An exterior video camera shows Christopher Moore, 41, walking onto the employee parking lot of the Greensboro Police Department around 3 p.m. on Friday, Aug. 27, 2021.
After using an accelerant to set a marked patrol vehicle on fire, police say Moore attacked Officer J.M. Chavez who was walking inside the building, according to a statement released by District Attorney Avery Crump.
Moore hit Chavez multiple times in the face and head before putting his arms around the officer’s neck to choke him. During the struggle, Moore yelled an obscenity at the officer and tried to get control of his service weapon.
Chavez managed to draw his gun and fire at close range, believing that he hit Moore in the chest before his gun jammed.
Moore continued to assault the officer as Officer Brooks arrived. Chavez shouted to Brooks to shoot Moore while he was on top of him. Chavez heard more gunshots as Moore fell off him. He said he believed Moore was trying to kill him when he shot him.
Officers Brooks and Dellinger, who were in the immediate area, responded to aid Chavez during the assault and fired their service weapons as well. Brooks was initially inside the building but came outside when he heard gunshots and someone shouting for help.
Brooks saw Chavez on his back and who was later identified as Moore on top of him, assaulting him.
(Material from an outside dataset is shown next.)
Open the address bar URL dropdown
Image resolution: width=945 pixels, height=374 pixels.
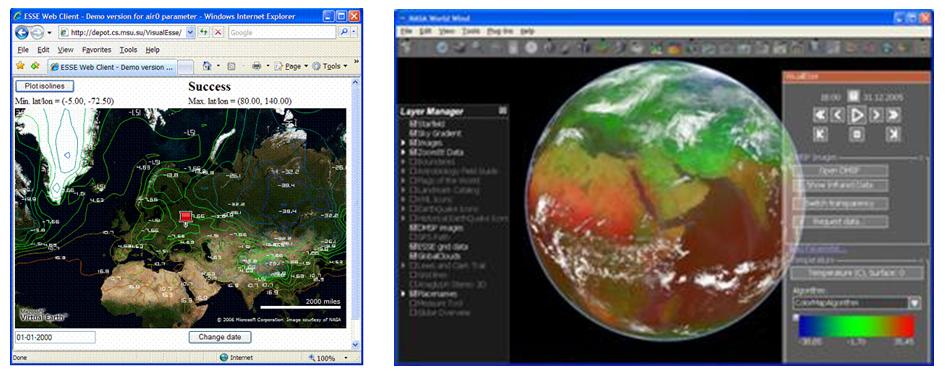click(x=191, y=33)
Chavez had a gun in his hand, and his face appeared bloodied.
Brooks fired his service weapon at Moore as Chavez yelled for him to shoot.
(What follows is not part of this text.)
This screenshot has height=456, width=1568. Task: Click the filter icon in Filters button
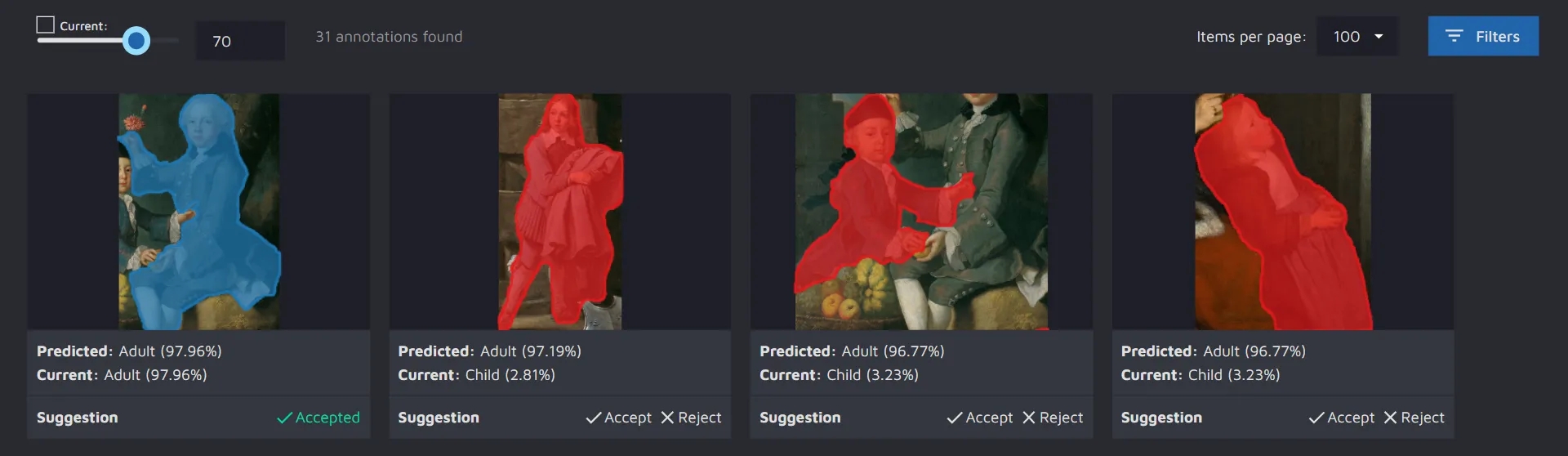[1454, 36]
Dellinger had just arrived and was getting out of his patrol car when he heard the gunshots and shouting.
Like Brooks, he quickly approached and saw Chavez on the ground being attacked by Moore.
Dellinger saw them fighting for a handgun. He fired his service weapon when he saw Moore trying to pull the gun from Chavez.
Dellinger said he believed Moore was going to kill Chavez when he fired. Dellinger pulled Moore off Chavez and began rendering medical aid to Moore.
Additional officers responded to the scene, and the fire was put out. Accelerants were recovered next to the burnt police car.
Moore succumbed to his gunshot wounds. Chavez was taken to Moses Cone Memorial Hospital where he was treated and released for assault injuries.
Additional witnesses who were able to see all or part of what happened were interviewed and corroborated the account provided by the officers involved. The investigation did reveal some evidence of mental health concerns relating to Moore.
Court documents show Moore assaulted two Greensboro officers back in 2015.
A mental health evaluation in court records states Moore was hospitalized three times previously for psychiatric stabilization and that he was at a high risk of reoffending.
Mental health treatment was ordered as part of his sentence.
District Attorney Crump says that based upon her review of the facts of the case, each of Officers Chavez, Brooks and Dellinger’s use of deadly force under these circumstances was clearly justified by both the common law principle of self-defense and defense of another and by the statutory provisions of N.C.G.S. 15A-401(d)(2), which permits the use of deadly force by a law enforcement officer to defend himself or another from what he reasonably believes to be the imminent use of deadly force.
From the moment Chavez was attacked unprovoked and thrown to the ground in a struggle for his gun, each of the officers were entirely justified in attempting to end a real and immediate deadly confrontation, the district attorney says.